◆ **Tus tareas**
1) En el texto sobre la teoría de la conspiración, ¿a quién se atribuye la cita que aparece al comienzo?
2) Pasa al inglés esta oración del texto sobre la teoría de la conspiración: «En la realidad que necesitamos habitar confluye el bien.»
3) Prosigue el texto sobre la teoría de la conspiración desde el punto en que se detiene.

------ Fragmento del texto

Alejandro Lodi
(Agosto
2019)
“Incluso
un paranoico tiene algunos verdaderos enemigos…”.
Henry
Kissinger.
Uno de
los recursos más habituales para negar la realidad es la teoría de la
conspiración.
Rinde el
beneficio de un efectivo permiso para habitar fantasías, de encontrar un
modo
eficiente de rechazar evidencias y replegarnos en nuestros paraísos encantados.
Gracias a
la teoría de la conspiración nuestra incapacidad de responder a la incomodidad
del mundo, a sus injusticias, a sus trances amargos, en definitiva, al lado
oscuro de la existencia, se enmascara de virtud, de sagacidad para descubrir el
truco que engaña a todos los que están fuera de nuestra burbuja fascinante.
Gracias a
la teoría de la conspiración no debemos cuestionar nuestra imagen de la
realidad. Si el mundo no es lo que necesitamos creer que es, es por obra del
engaño sutil perpetrado por fuerzas malévolas. En la realidad que necesitamos
habitar confluye el bien. Nada puede cuestionarla. Y si pruebas contundentes
-perceptivas, racionales, sensibles- parecen contradecirla, es porque son una
construcción deliberada de quienes quieren quitarnos la gracia de nuestra
felicidad. Esas evidencias son sólo apariencias, perversos relatos
representados -oscura y eficientemente- por las fuerzas del mal.
El
recurso de la teoría de la conspiración delata nuestro infantil narcisismo,
nuestra inmadurez para tomar responsabilidad de las cosas, nuestro miedo a
cuestionar modelos heredados, credos dogmatizados, ideas congeladas en el
pasado. Aferrados a teorías conspirativas, somos niños temiendo perder el favor
de los padres, aterrados de asumir desengaños, incapaces de reconocer que la
fidelidad con lo que percibimos acaso nos exija resignar lo que creemos. Los
reyes magos existen (tal como dijeron nuestros padres y los padres de nuestros
padres) y son sus enemigos, justamente, quienes pretenden velarlos a nuestra
creencia.
La tierra
será plana, el avance científico un retroceso enmascarado y las vacunas
venenos. Ciertas tribus humanas serán demonizadas, ciertas tribus humanas
santificadas y la guerra glorificada (la espada de la justicia y de la verdad).

------------
------ Registros guardados

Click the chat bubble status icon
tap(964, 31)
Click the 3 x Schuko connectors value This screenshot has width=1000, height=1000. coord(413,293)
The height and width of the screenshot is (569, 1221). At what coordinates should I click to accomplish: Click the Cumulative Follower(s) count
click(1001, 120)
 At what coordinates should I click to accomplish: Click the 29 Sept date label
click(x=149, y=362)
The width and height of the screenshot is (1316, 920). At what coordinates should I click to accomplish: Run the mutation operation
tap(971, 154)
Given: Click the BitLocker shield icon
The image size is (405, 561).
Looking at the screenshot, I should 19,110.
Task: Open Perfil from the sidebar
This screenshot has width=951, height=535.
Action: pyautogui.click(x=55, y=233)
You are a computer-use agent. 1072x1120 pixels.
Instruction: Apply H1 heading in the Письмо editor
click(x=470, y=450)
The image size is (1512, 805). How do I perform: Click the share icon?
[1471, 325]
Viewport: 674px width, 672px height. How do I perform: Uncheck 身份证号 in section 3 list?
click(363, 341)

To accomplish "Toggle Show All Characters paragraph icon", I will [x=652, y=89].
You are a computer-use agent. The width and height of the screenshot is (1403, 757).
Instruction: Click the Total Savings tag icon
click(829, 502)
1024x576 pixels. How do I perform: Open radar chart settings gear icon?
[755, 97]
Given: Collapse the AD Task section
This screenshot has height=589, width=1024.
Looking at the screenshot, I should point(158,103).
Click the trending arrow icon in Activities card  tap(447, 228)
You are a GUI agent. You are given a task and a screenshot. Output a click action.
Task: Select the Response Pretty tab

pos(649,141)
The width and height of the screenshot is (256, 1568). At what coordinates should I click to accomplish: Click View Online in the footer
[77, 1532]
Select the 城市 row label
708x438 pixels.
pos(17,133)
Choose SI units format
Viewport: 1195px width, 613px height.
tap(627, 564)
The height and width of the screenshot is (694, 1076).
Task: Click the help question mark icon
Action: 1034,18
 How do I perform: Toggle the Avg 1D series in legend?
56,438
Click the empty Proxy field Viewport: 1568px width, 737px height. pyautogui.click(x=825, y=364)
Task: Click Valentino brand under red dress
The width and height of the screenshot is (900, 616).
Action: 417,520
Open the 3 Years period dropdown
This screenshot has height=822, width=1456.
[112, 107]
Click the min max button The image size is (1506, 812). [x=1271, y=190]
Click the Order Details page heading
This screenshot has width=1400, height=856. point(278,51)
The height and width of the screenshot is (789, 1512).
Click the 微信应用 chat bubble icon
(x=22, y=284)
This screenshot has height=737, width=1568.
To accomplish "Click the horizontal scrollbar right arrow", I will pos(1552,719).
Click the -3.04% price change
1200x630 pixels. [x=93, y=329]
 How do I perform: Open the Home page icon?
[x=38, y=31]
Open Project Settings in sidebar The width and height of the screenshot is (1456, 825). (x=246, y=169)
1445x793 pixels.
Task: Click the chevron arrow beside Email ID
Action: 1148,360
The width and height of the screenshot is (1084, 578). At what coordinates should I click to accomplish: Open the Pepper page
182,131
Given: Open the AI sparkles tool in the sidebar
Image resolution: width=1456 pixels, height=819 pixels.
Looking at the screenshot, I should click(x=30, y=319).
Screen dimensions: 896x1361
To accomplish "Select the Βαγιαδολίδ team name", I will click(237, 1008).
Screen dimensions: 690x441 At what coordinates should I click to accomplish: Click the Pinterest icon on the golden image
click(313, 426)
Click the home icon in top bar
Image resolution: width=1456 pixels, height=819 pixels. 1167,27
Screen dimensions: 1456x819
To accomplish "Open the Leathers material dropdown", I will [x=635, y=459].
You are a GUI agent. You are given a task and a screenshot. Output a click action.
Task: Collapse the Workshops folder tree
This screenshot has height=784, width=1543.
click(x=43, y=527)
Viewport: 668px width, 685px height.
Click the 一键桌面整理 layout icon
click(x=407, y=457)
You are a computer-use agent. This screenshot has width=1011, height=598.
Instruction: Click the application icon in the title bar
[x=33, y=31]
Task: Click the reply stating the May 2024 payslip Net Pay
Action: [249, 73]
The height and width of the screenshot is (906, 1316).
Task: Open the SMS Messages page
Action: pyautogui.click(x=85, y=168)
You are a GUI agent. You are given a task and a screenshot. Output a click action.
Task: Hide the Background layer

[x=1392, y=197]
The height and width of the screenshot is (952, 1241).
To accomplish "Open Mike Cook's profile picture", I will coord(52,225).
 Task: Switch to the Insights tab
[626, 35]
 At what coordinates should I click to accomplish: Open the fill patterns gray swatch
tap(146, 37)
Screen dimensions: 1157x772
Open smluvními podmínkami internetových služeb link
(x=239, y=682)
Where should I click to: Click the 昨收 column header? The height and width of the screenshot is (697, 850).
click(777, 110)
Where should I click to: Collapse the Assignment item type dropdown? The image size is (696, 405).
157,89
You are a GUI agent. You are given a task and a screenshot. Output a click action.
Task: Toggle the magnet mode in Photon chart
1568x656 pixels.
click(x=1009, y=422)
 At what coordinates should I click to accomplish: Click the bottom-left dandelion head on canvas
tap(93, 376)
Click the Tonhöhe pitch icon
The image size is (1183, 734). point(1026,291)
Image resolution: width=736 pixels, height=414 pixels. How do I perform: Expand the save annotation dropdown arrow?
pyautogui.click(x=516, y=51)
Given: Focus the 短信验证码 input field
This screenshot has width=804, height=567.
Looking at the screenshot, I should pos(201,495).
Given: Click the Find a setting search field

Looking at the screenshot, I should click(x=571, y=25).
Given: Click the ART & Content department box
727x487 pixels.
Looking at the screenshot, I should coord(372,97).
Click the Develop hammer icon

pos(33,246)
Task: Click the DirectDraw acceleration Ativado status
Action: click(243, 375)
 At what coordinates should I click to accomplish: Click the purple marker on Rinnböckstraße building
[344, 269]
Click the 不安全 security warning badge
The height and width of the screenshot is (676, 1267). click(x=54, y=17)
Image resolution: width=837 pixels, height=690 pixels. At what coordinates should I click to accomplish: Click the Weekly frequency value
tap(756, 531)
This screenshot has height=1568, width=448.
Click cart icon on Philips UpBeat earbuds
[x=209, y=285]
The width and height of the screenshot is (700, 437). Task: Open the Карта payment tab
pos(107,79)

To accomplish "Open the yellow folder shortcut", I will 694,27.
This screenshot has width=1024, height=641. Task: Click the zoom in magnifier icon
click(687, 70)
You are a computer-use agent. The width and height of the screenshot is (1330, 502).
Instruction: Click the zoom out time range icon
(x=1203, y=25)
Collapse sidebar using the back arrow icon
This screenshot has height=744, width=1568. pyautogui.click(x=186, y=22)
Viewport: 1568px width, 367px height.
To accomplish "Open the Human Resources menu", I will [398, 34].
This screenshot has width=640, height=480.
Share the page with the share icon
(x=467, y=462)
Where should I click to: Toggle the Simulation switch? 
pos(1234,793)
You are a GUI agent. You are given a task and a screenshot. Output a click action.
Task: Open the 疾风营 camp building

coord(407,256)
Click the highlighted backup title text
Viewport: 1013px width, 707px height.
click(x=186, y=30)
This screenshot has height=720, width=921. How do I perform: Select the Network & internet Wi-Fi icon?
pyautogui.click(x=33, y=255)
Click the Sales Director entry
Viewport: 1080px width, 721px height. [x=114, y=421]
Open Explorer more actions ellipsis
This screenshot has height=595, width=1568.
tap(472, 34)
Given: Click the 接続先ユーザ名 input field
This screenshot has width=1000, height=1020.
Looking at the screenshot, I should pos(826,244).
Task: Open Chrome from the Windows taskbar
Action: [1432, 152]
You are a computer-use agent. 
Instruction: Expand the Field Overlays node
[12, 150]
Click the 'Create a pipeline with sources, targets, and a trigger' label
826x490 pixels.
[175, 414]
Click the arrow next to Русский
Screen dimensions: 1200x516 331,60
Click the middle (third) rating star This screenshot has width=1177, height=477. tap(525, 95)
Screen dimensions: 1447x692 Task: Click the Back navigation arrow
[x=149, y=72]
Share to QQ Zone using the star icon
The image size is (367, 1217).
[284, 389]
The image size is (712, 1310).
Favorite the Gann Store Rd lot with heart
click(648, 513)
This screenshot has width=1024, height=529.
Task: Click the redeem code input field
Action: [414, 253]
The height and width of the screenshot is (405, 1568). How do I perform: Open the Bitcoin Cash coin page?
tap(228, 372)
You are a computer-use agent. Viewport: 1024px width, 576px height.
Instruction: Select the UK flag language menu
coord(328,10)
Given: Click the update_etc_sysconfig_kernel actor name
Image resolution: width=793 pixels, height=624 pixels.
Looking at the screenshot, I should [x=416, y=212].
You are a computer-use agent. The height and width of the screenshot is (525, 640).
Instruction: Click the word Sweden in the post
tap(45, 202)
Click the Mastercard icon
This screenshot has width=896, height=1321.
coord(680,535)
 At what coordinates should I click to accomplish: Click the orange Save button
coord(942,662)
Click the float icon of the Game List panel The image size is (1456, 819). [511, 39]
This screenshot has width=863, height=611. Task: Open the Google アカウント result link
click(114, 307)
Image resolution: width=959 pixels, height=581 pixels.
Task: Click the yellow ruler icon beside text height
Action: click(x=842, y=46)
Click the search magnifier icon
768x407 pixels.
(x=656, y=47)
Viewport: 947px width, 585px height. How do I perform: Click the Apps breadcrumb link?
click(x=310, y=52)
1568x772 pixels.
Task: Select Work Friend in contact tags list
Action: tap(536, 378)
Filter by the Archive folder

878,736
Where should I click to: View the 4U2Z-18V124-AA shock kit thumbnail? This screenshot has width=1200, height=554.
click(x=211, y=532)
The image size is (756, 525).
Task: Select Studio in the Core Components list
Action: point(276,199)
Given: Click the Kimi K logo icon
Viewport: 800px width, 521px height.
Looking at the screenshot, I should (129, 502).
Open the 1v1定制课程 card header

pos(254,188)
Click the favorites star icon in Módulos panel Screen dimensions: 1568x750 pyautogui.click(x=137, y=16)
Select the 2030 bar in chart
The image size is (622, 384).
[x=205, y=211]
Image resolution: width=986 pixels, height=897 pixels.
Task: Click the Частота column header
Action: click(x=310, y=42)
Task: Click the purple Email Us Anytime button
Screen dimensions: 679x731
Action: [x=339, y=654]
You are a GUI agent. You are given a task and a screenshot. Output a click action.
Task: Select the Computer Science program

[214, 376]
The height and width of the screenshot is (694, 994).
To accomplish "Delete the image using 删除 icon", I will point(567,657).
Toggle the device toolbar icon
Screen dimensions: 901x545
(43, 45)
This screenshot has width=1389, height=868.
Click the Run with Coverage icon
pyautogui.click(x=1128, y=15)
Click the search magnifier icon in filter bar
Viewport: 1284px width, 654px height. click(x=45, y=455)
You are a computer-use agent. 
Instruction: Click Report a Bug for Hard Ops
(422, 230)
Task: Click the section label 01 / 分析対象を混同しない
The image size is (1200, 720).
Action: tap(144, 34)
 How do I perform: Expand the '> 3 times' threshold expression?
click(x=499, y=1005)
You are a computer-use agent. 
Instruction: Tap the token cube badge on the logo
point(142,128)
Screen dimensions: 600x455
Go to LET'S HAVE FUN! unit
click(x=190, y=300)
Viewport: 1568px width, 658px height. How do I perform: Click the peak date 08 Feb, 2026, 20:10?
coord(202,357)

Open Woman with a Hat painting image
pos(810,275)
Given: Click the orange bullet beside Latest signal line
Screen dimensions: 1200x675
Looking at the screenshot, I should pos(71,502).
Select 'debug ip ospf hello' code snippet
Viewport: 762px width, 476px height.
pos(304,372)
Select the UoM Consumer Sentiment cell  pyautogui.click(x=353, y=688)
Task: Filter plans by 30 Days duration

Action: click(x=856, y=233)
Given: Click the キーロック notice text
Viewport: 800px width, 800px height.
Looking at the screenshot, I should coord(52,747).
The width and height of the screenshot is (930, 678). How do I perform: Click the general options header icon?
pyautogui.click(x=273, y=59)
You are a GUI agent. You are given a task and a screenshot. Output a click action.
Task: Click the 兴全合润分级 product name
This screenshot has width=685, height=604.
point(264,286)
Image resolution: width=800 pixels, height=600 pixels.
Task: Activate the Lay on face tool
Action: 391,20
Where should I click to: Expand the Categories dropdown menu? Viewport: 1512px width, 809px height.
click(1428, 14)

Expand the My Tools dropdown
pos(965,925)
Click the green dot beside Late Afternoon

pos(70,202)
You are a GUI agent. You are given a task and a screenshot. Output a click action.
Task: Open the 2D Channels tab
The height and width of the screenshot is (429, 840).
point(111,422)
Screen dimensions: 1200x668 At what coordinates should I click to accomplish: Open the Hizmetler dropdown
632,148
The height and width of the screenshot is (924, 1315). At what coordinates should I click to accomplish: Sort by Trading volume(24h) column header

------------

◆ **Respuestas por tarea**
1) A Henry Kissinger.

2) In the reality we need to inhabit, goodness converges.

3)
La corrupción de los líderes negada, como también la sombra de los ídolos, la
venalidad de los funcionarios públicos, las huellas lunares de Armstrong, el
espanto de Auschwitz o la existencia de Paul McCartney (que, como indica con
claridad la tapa de “Abbey Road”, murió a mediados de los sesenta y, fruto de
una conspiración de la discográfica junto con John, George y Ringo, fue
reemplazado en secreto por otro).
La verdad
está oculta por obra de una conspiración mundial desde hace siglos. O quizás
desde siempre. La realidad no es la realidad, sino una perversa representación
de aquellos que dominan oscuramente el orden del mundo. Y solo nosotros -los
intelectuales sagaces, los elegidos por Dios, los dotados de exquisita
sensibilidad a la verdad- nos damos cuenta del engaño y resistimos el
sometimiento de los poderosos (y ya sabemos que el poder es satánico). Nadie
podrá sacarnos de nuestro mundo idealizado y su universo de dioses, héroes y
mártires. Todo aquel que lo intente pertenece a la conspiración.
La
conspiración aparece como un deliberado recorte de datos de realidad al
servicio de construir un imaginario de impecable lógica sostenido en un
supuesto perceptivo delirante, azaroso y caprichoso que no puede ser
cuestionado. Todos los órdenes de la realidad aparecen alineados para
corroborar una ocurrencia subjetiva, narcisista y, en definitiva, absurda. Las
religiones y las iglesias, los líderes mundiales, los grupos hegemónicos de
poder económico y político, la ciencia académica, los laboratorios
farmacéuticos, las universidades, los medios de comunicación y las usinas de
información, las compañías aeronáuticas, las federaciones deportivas y
seguramente la mayoría de las ONG, todos ellos en secreta confabulación, al
servicio de crear y reproducir una realidad artificial que nos perjudica (y que
los favorece).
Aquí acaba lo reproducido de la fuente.